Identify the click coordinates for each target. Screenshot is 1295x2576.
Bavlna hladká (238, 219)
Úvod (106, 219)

________________________________________

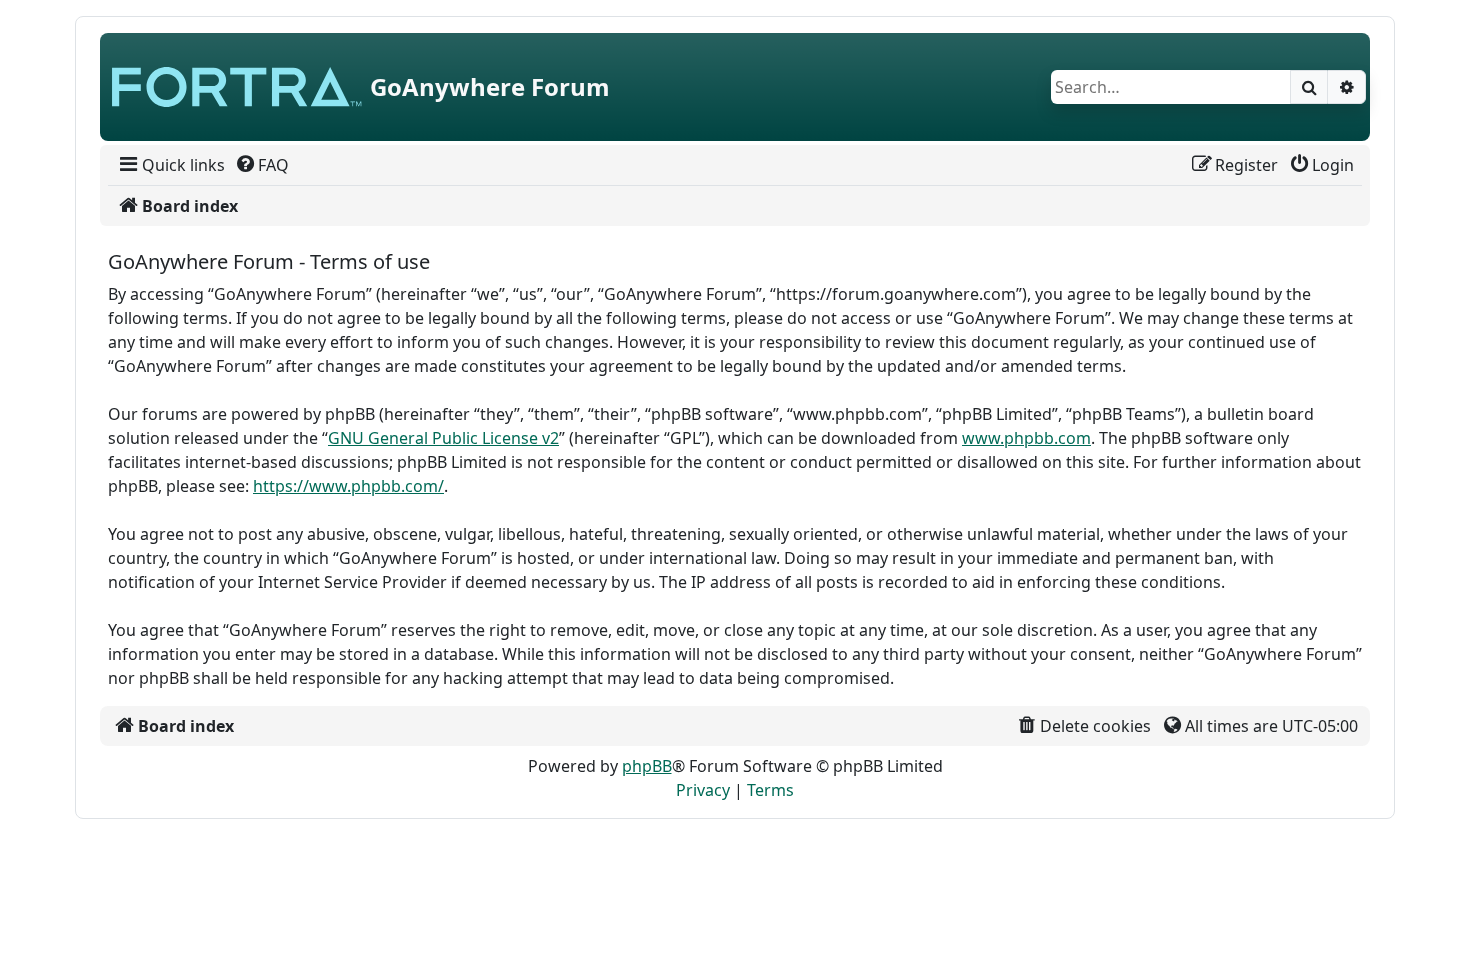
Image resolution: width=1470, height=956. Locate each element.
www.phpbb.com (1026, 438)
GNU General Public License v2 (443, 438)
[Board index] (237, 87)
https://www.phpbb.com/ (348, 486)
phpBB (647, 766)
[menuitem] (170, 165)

________________________________________

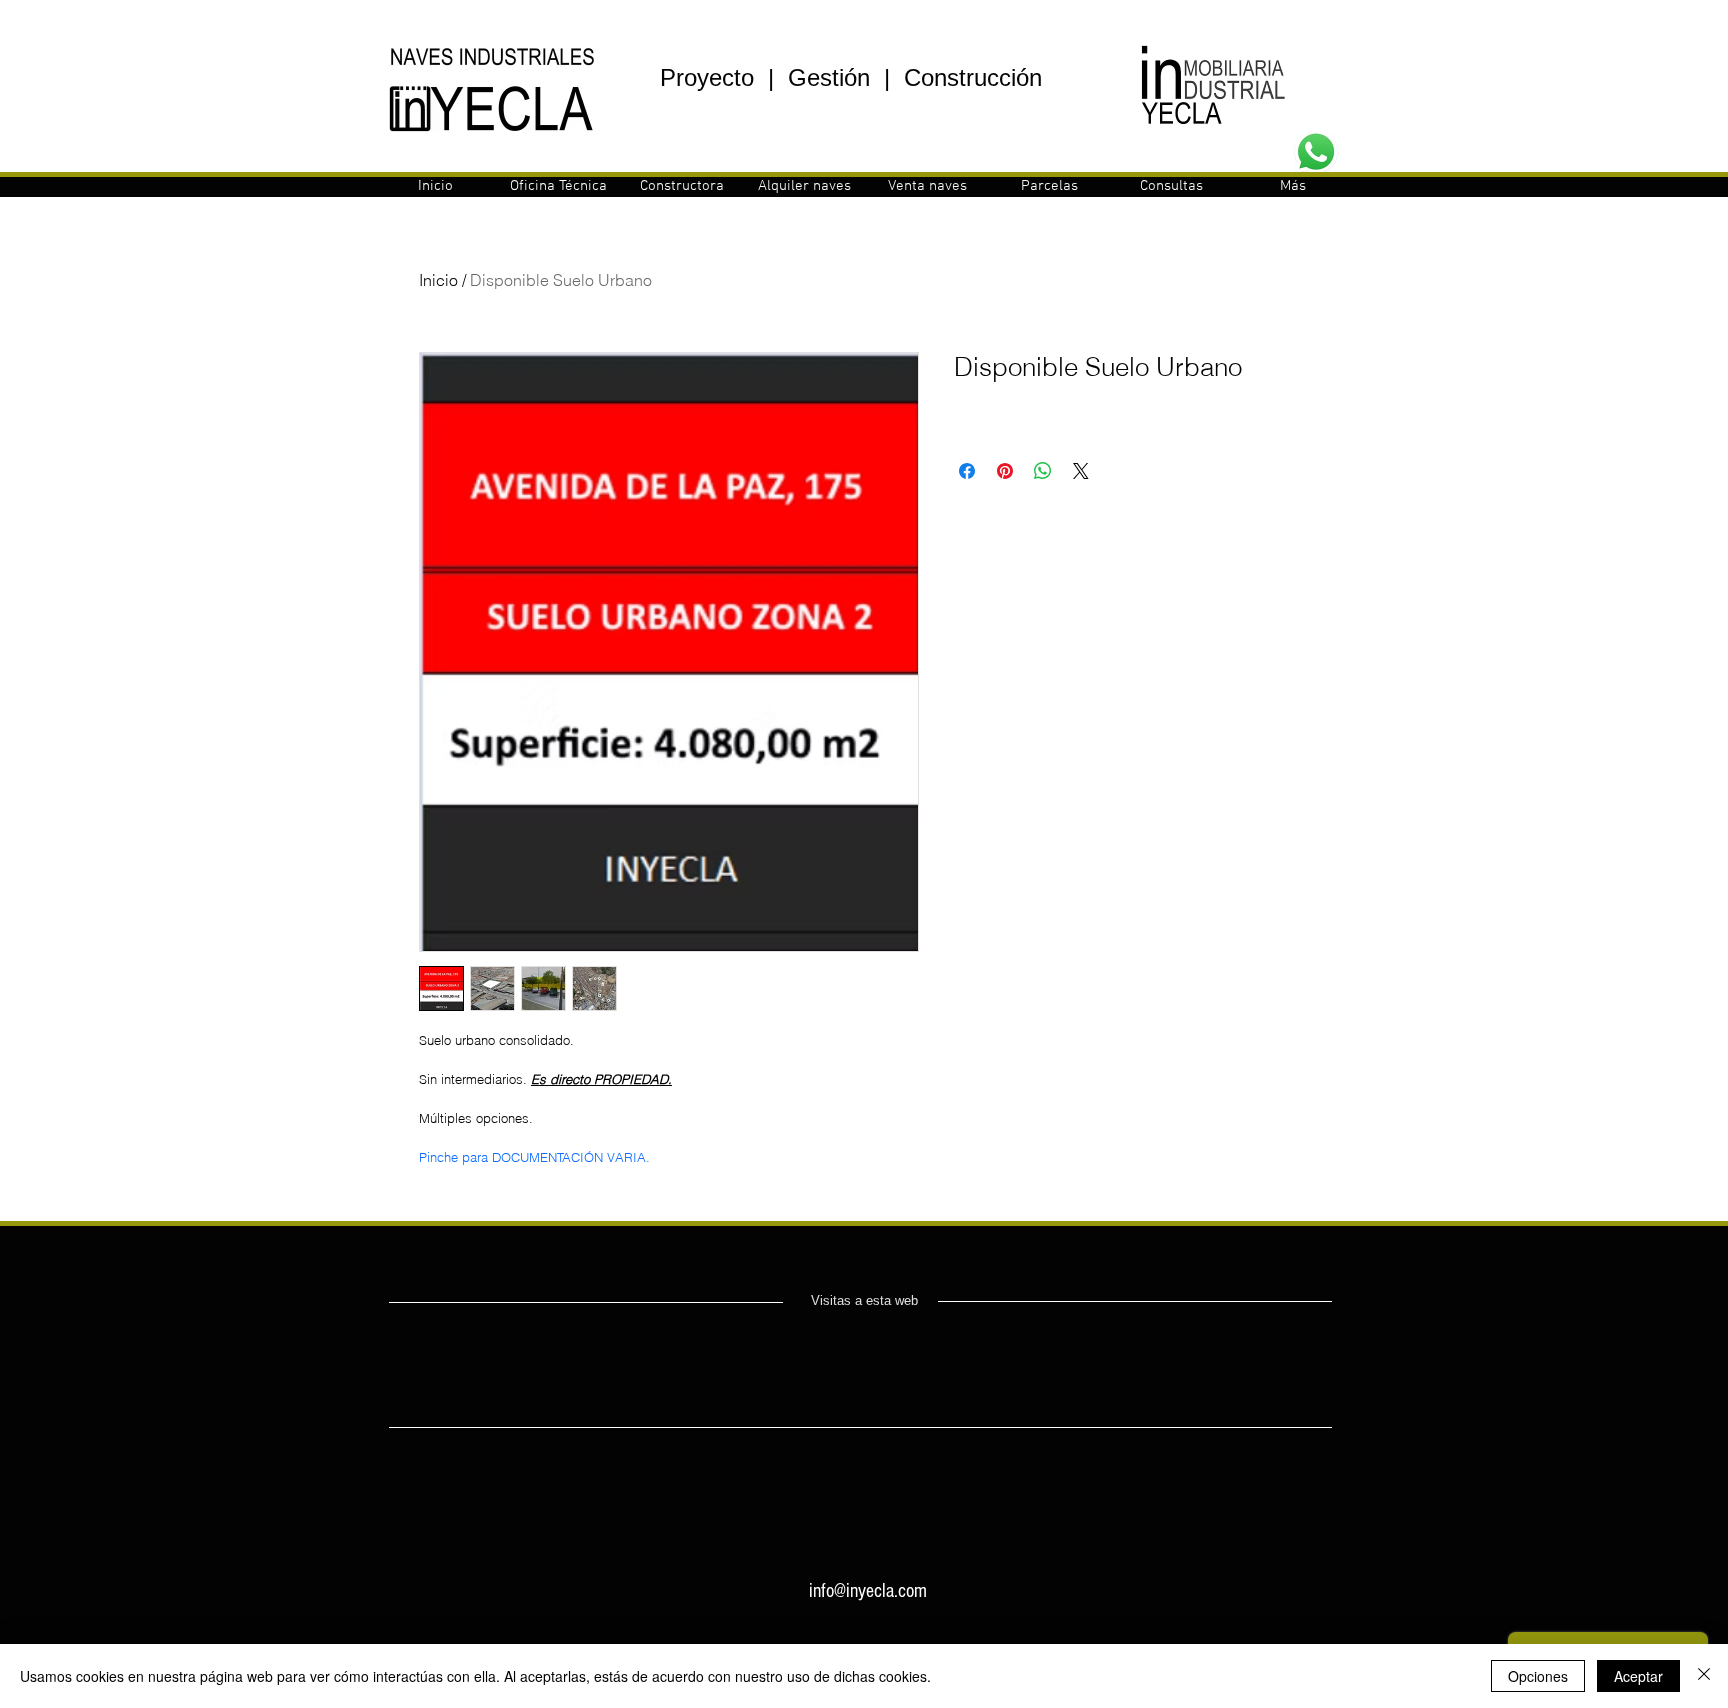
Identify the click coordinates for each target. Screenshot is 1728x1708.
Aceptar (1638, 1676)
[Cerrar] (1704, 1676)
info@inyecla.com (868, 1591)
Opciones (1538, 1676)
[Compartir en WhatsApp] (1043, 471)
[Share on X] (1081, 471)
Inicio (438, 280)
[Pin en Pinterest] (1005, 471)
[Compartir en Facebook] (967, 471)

________________________________________

* _ABOUT THIS TASK_
Return a word-for-word copy of the lines above from the one holding "[Compartir en WhatsApp] (1043, 471)" through the one holding "[Compartir en Facebook] (967, 471)", with both of them included and nothing besides.

* _EXPECTED OUTPUT_
[Compartir en WhatsApp] (1043, 471)
[Share on X] (1081, 471)
Inicio (438, 280)
[Pin en Pinterest] (1005, 471)
[Compartir en Facebook] (967, 471)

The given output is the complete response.